| Description of the task |
Could you reproduce the Mankato Habaneros text below word for word, from "In January 2024, Mankato" up to and including "softball pitching windup."?

Information
- League: Northwoods League
- Location: Mankato, Minnesota
- Ballpark: ISG Field
- Founded: 2024
- League championships: (1) 2024
- Colors: Dark green, light green, orange, red
- Ownership: Chris Goodell and Ben Kapanke
- President: Chris Goodell
- Website: northwoodsleague.com/mankato-habaneros

= Mankato Habaneros =

Softball team in Minnesota, United States

The Mankato Habaneros are a fastpitch softball team that plays in the softball branch of the collegiate summer Northwoods League, also known as Northwoods League Softball (NWLS). The Habaneros play their home games at ISG Field in Mankato, Minnesota.The team shares the ballpark with the NWL's Mankato MoonDogs, with field modifications made for conversion between softball and baseball.

==History==
===Background===
In May 2023, the Northwoods League announced that they were creating a summer collegiate softball league to begin play in 2024. Explaining the rationale, co-founder Kathy Radatz said “We have seen tremendous growth in interest in women’s softball in recent years, and we are excited to be able to provide a platform for female athletes to continue to hone their skills and compete at a high level during the summer months.” Mankato was announced as one of the four initial host cities for NWLS, alongside Madison, Wisconsin; La Crosse, Wisconsin; and Minot, North Dakota.

In January 2024, Mankato team official announced the Habaneros name and unveiled their branding. Their green and orange colors were chosen to reflect the colors of the habanero pepper, and the team announced plans to change team colors as the season progresses, "mirroring the ripening process of the habanero pepper itself." The primary logo features an anthropomorphic pepper in a softball pitching windup.

===2024 season===
In 2024, Mankato joined with the Madison Night Mares, La Crosse Steam, and Minot Honeybees in the inaugural season of the upstart softball league. The Habaneros finished the 2024 season with a record of 31–11, best in the NWLS and meriting the softball circuit's first ever championship.

The 2024 season featured several breakout performances by individual Habaneros. Paige Zender was named NWLS Player of the Year after leading the league in numerous statistical categories and winning the Triple Crown. In 40 games (127 at-bats), she batted .417 with a 1.404 OPS. Additionally, she led the league in home runs (15), RBI (60), and tied for the league lead in walks (29). Amity White of the Habaneros set an individual NWLS record with 27 stolen bases in the regular season and also led the league with 48 runs scored in 2024. Pitcher Jayme Scheck led the league in wins with 12. Lastly, Coley Ries Welter was named Coach of the Year after leading the Habaneros to the league title.

===2025 season===
In 2025, NWLS expanded to five teams with the addition of Wausau. The Habaneros finished the season with a record of 20-22 (.476), narrowly missing the first ever NWLS playoff series. One standout performance was pitcher Alexis Michon, who finished with a 2.44 ERA and led all NWLS pitchers with a .92 WHIP.

===2026 season===
In 2026, NWLS expanded to six teams with the addition of Grand Forks. The Habaneros finished the season with a 14-28	(.333) record, better only than Minot and well out of playoff qualification. One standout player was infielder Katy Olive, who earned a place on the post-season All-Star team after batting .397 and leading the league in triples.

Dataset entries

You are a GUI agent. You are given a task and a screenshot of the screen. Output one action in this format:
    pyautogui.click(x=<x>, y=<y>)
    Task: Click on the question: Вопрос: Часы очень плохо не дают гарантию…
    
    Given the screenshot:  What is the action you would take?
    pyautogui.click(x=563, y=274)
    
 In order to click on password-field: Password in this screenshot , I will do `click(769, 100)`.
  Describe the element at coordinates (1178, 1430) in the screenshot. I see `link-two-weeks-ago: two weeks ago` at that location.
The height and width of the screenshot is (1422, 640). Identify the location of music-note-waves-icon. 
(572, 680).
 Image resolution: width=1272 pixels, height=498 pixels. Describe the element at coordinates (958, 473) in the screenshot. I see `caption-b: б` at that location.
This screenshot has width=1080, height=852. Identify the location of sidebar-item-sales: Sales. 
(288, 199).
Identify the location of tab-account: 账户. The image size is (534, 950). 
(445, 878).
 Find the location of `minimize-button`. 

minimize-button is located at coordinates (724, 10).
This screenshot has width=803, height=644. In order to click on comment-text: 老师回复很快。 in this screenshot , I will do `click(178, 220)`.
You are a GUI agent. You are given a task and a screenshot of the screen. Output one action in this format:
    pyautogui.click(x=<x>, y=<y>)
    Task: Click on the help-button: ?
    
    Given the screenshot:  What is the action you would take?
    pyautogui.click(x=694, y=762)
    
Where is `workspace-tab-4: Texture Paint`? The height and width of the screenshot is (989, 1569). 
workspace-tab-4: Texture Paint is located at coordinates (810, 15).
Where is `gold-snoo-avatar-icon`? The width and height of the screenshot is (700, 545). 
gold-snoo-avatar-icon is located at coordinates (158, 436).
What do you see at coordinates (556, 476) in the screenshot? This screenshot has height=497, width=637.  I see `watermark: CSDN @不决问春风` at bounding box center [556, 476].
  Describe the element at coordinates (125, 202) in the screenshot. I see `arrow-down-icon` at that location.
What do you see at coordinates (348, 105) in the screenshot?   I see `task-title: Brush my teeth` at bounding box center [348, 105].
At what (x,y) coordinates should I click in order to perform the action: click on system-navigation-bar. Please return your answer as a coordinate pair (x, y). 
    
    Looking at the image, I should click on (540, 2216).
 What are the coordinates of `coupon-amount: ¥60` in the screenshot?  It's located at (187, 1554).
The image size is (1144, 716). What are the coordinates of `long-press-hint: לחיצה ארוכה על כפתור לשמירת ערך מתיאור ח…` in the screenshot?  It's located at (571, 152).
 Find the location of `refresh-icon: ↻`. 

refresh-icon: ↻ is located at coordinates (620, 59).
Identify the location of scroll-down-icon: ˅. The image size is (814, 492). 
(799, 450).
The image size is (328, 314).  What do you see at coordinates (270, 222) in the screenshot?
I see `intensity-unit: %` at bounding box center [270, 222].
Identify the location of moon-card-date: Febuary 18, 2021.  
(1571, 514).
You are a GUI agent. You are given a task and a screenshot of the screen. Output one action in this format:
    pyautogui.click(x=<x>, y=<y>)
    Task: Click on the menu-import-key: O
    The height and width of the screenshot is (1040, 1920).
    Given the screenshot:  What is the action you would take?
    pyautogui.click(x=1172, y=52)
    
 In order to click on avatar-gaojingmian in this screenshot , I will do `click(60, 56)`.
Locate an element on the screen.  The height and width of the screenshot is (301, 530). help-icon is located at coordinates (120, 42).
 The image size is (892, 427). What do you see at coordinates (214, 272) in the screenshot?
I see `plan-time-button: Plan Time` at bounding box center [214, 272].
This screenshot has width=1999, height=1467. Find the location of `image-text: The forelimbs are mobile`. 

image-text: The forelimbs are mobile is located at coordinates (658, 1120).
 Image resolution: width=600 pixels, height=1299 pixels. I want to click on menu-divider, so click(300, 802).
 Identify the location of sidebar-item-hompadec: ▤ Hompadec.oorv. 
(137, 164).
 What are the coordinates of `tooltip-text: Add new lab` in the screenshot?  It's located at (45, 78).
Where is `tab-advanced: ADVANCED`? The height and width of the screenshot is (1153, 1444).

| Answer for this exercise |
In January 2024, Mankato team official announced the Habaneros name and unveiled their branding. Their green and orange colors were chosen to reflect the colors of the habanero pepper, and the team announced plans to change team colors as the season progresses, "mirroring the ripening process of the habanero pepper itself." The primary logo features an anthropomorphic pepper in a softball pitching windup.